Triple-Negative Turned Positive

It was the middle of August in 2018, just another normal morning for Brenda Rojas.  The Garden City paraprofessional was getting ready for work when she happened to feel a lump in her left breast. Brenda had an upcoming appointment scheduled with her primary care provider, who suggested she go ahead and get her yearly mammogram and a biopsy at the Breast Center at St. Catherine Hospital.

What came back was the diagnosis of triple-negative breast cancer. “I just started crying. I was at work, during lunch and just broke down and cried.  I left and went to my sister’s work, and we cried. I was thinking holy crud, this really didn’t happen to me, did it? Basically I was kind of numb. My doctor told me that Heartland Cancer Center will be calling and sure enough within two hours, I got a call. That day I started praying heavy.  And I truly, truly believe that helped too. I’ve had some rough times, but honestly by that night I was like you know what, I'm going to try to remain positive, deal with whatever this is, and I'm going to be strong about it.  I've got to.”

Triple-negative breast cancer is cancer that tests negative for estrogen and progesterone receptors, and excess HER2 protein, meaning the growth of the cancer is not fueled by hormones. This type of breast cancer occurs in about 10 to 20 percent of diagnosed breast cancers and can be more aggressive and difficult to treat.

Brenda, however, is no stranger to handling setbacks and tragedies in life.  From losing her husband at a young age from a massive heart attack, watching her mother battle lung cancer, only to go into remission for a few years, before passing away, to her granddaughter being born 11 weeks early. Brenda understood the fight that was about to begin.

Brenda saw Dr. Anis Toumeh from Heartland Cancer Center to start the discussion of treatment options.  They decided to try to shrink the tumor ahead of surgery.  She was set up to have 16 chemotherapy treatments, 12 weekly, with the last four every other week.

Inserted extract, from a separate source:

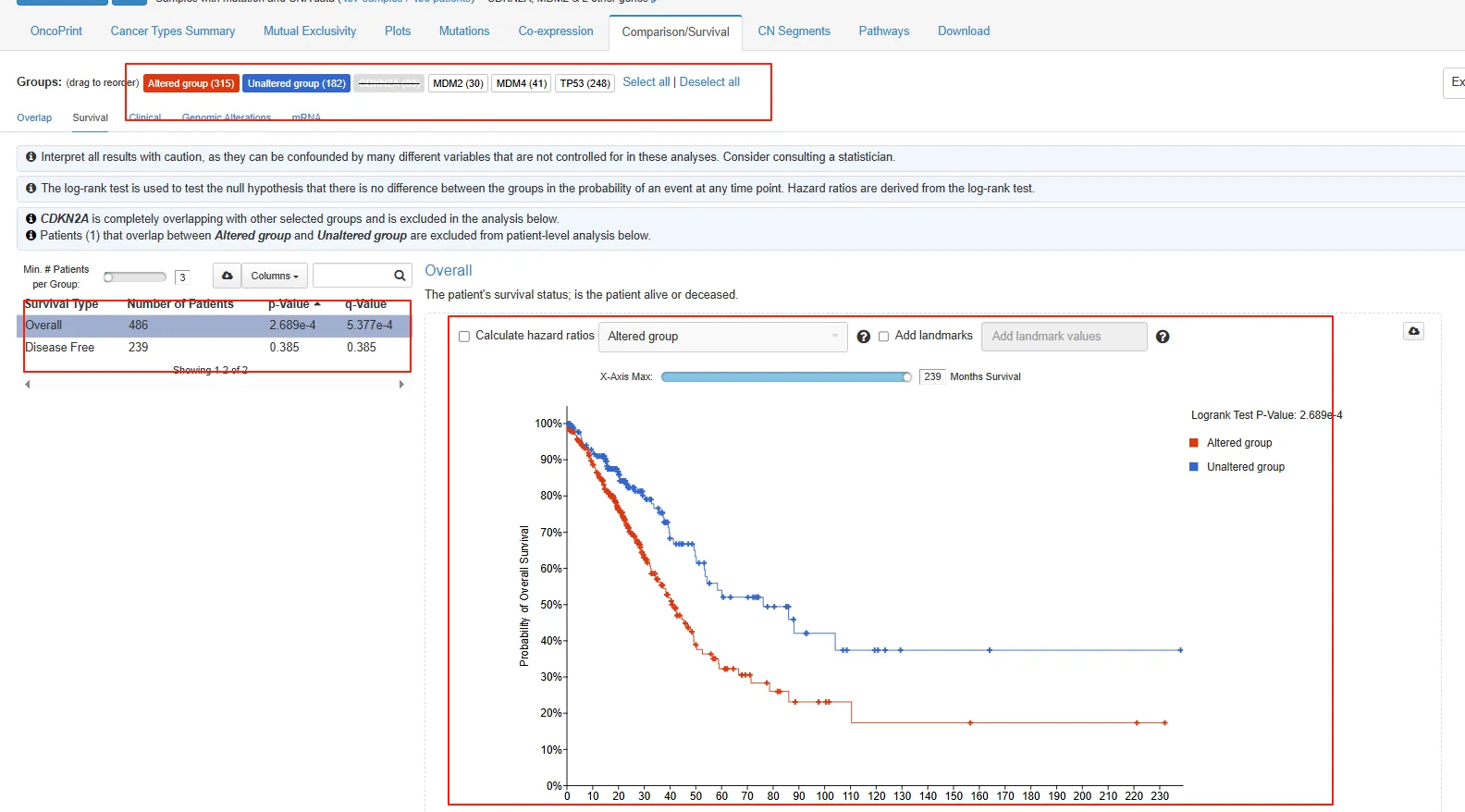The width and height of the screenshot is (1465, 812).
Task: Open the Overlap subtab
Action: [x=34, y=117]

“Dr. Toumeh was really reassuring. Everybody at Heartland – the nurses, even the receptionists, all were so supportive and encouraging,” said Brenda.  She started her first chemotherapy treatment right away. “And, by the second one, believe it or not, in a short week, you could see the lump protruding through my shirt. It grew.  Dr. Toumeh looked at it and said, I don’t think we’re going to do chemo today.  I think we’re going to have to have that removed.”

Brenda had a mastectomy of her left breast in October of 2018. After recovering, she was back at it with her chemotherapy treatments and all was going well, until she got to the last four treatments. “It was really harsh. I had some nausea, bad sores in my mouth, lost my hair, and I hurt.  I had to have fentanyl for what seemed like the last two months of treatment because I hurt so bad.  I’d wake up, I couldn’t roll over on my left side, it was just harsh.”  At times, opioids are used to help treat moderate to severe pain. They are often a necessary part of a pain relief plan for cancer patients.

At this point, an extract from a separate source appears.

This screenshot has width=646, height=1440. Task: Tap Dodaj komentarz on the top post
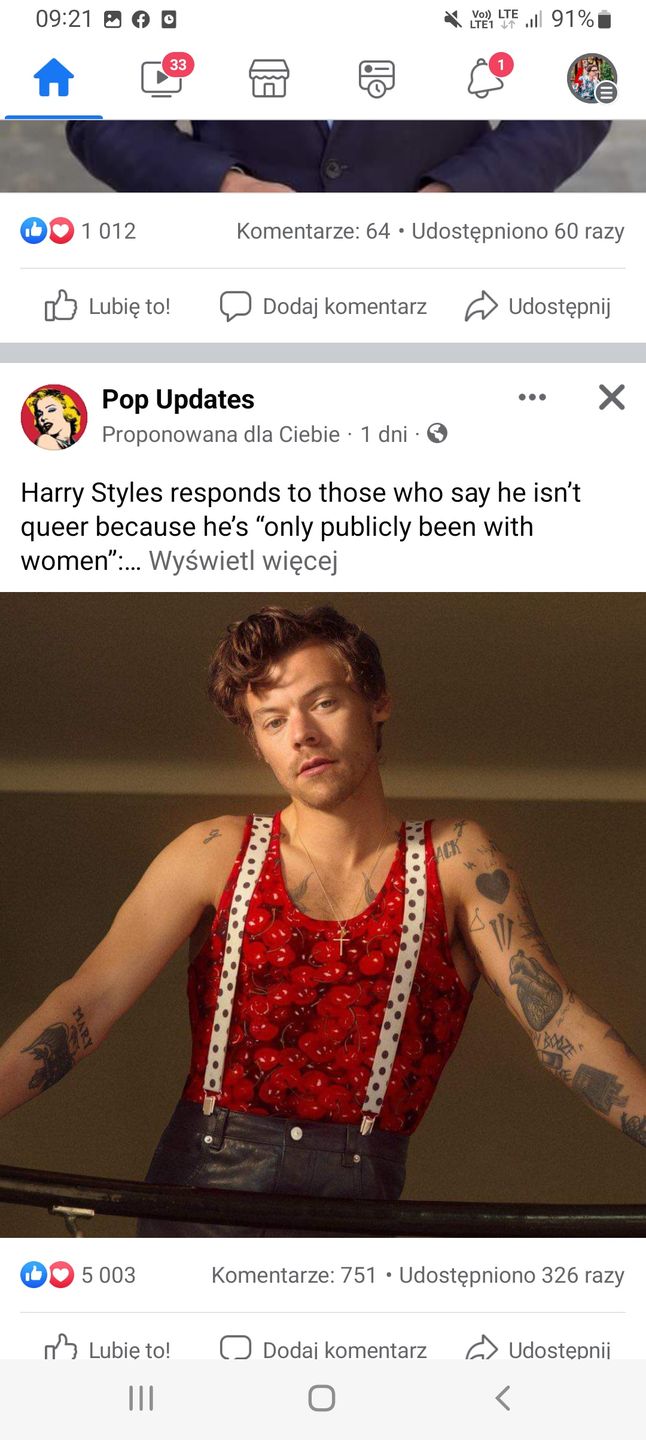pyautogui.click(x=323, y=306)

Brenda waited until after her treatments were complete to have her right breast removed.  She chose not to have reconstructive surgery. “It just wasn’t important to me to have reconstructive surgery. I’m not saying a person is wrong for wanting breasts, I just personally elected not to. I don’t feel like not having them takes anything away from who I am. I was more concerned about getting healthy and not having to worry about healing and recovering from surgery or treatment,” said Brenda.

A year later from her last chemotherapy treatment, Brenda sees Dr. Toumeh every six months.  Her latest scan looked great, her hair has grown back and she feels good. “I tell people to think positive and try to keep a positive attitude. Those last four treatment were about to do me in, because I felt so bad, but I kept trying to focus on the positive. It’s ok to be sad and to be down, but don’t let it keep you there. Remaining positive and early detection are so key. It’s so important to get your regular mammogram and do the breast self-checks at home.”

Brenda added, “having my treatments here at Heartland Cancer Center, close to home, was great. You don’t have the wear and tear on your body by traveling far and you can come home to your own bed. Plus, I had the support of my family and they would lift my spirits. I had a real good support system and that really helped.” Evidence has proven that going through cancer treatments near loved ones and close to home have improved outcomes.  Heartland Cancer Center offers complete cancer care that includes chemotherapy, radiation therapy, financial counseling and other supportive services, all at a state of the art facility.

October is National Breast Cancer Awareness Month.  The pink you see around you in your daily life is a reminder to get yourself checked.  Breast cancer statistics show that monthly self-exams are important as well as getting an annual mammogram after the age of 40. 1 in 8 women and 10 percent of men will develop breast cancer.


2 Responses

  1. Thanks for being there for me in my time of need
  2. Brenda, I’m so happy that you’re doing much better. My first thought was; Thank God she’s around her family. You’re such a strong person. ?❤️?